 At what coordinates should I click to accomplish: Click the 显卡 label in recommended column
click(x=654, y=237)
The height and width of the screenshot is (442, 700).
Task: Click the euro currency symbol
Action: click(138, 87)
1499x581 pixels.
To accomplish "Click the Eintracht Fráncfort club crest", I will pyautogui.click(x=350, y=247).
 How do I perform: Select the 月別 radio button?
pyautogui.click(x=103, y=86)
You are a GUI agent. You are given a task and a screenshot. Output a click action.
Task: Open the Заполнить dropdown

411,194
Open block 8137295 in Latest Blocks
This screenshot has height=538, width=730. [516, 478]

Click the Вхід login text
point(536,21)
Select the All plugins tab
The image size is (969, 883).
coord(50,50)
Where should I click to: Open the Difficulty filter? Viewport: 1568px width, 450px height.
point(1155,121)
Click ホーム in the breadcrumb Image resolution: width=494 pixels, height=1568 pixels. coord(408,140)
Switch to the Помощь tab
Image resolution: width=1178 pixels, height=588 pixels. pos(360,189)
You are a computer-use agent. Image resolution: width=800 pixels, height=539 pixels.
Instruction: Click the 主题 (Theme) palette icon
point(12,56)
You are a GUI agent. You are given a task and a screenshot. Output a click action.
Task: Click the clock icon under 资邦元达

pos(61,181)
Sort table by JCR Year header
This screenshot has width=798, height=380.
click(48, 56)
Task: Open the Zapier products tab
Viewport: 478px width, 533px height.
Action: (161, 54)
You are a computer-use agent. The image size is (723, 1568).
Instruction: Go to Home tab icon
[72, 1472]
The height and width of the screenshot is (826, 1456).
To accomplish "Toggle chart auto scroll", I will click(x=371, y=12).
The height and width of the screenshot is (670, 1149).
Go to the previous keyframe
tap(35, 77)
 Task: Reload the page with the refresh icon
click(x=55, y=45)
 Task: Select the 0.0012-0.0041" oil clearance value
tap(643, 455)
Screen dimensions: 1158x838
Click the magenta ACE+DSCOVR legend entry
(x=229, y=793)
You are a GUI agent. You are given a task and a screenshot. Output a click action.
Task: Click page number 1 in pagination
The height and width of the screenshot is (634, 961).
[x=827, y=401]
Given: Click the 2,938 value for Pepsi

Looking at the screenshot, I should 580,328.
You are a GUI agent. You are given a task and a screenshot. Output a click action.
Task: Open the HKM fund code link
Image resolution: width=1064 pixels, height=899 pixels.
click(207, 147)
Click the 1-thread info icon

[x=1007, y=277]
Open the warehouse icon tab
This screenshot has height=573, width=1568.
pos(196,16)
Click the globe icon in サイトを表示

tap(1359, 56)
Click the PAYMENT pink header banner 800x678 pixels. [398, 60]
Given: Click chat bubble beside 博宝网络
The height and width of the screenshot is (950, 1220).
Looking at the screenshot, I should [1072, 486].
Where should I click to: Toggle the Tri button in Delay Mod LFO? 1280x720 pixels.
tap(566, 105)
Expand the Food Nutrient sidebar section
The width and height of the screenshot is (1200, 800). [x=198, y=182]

:: Exercise prompt ::
Each record shown above must be reproduced exactly.

:: Reply to the exercise ::
 At what coordinates should I click to accomplish: Click the 显卡 label in recommended column
click(x=654, y=237)
The height and width of the screenshot is (442, 700).
Task: Click the euro currency symbol
Action: click(138, 87)
1499x581 pixels.
To accomplish "Click the Eintracht Fráncfort club crest", I will pyautogui.click(x=350, y=247).
 How do I perform: Select the 月別 radio button?
pyautogui.click(x=103, y=86)
You are a GUI agent. You are given a task and a screenshot. Output a click action.
Task: Open the Заполнить dropdown

411,194
Open block 8137295 in Latest Blocks
This screenshot has height=538, width=730. [516, 478]

Click the Вхід login text
point(536,21)
Select the All plugins tab
The image size is (969, 883).
coord(50,50)
Where should I click to: Open the Difficulty filter? Viewport: 1568px width, 450px height.
point(1155,121)
Click ホーム in the breadcrumb Image resolution: width=494 pixels, height=1568 pixels. coord(408,140)
Switch to the Помощь tab
Image resolution: width=1178 pixels, height=588 pixels. pos(360,189)
You are a computer-use agent. Image resolution: width=800 pixels, height=539 pixels.
Instruction: Click the 主题 (Theme) palette icon
point(12,56)
You are a GUI agent. You are given a task and a screenshot. Output a click action.
Task: Click the clock icon under 资邦元达

pos(61,181)
Sort table by JCR Year header
This screenshot has width=798, height=380.
click(48, 56)
Task: Open the Zapier products tab
Viewport: 478px width, 533px height.
Action: (161, 54)
You are a computer-use agent. The image size is (723, 1568).
Instruction: Go to Home tab icon
[72, 1472]
The height and width of the screenshot is (826, 1456).
To accomplish "Toggle chart auto scroll", I will click(x=371, y=12).
The height and width of the screenshot is (670, 1149).
Go to the previous keyframe
tap(35, 77)
 Task: Reload the page with the refresh icon
click(x=55, y=45)
 Task: Select the 0.0012-0.0041" oil clearance value
tap(643, 455)
Screen dimensions: 1158x838
Click the magenta ACE+DSCOVR legend entry
(x=229, y=793)
You are a GUI agent. You are given a task and a screenshot. Output a click action.
Task: Click page number 1 in pagination
The height and width of the screenshot is (634, 961).
[x=827, y=401]
Given: Click the 2,938 value for Pepsi

Looking at the screenshot, I should 580,328.
You are a GUI agent. You are given a task and a screenshot. Output a click action.
Task: Open the HKM fund code link
Image resolution: width=1064 pixels, height=899 pixels.
click(207, 147)
Click the 1-thread info icon

[x=1007, y=277]
Open the warehouse icon tab
This screenshot has height=573, width=1568.
pos(196,16)
Click the globe icon in サイトを表示

tap(1359, 56)
Click the PAYMENT pink header banner 800x678 pixels. [398, 60]
Given: Click chat bubble beside 博宝网络
The height and width of the screenshot is (950, 1220).
Looking at the screenshot, I should [1072, 486].
Where should I click to: Toggle the Tri button in Delay Mod LFO? 1280x720 pixels.
tap(566, 105)
Expand the Food Nutrient sidebar section
The width and height of the screenshot is (1200, 800). [x=198, y=182]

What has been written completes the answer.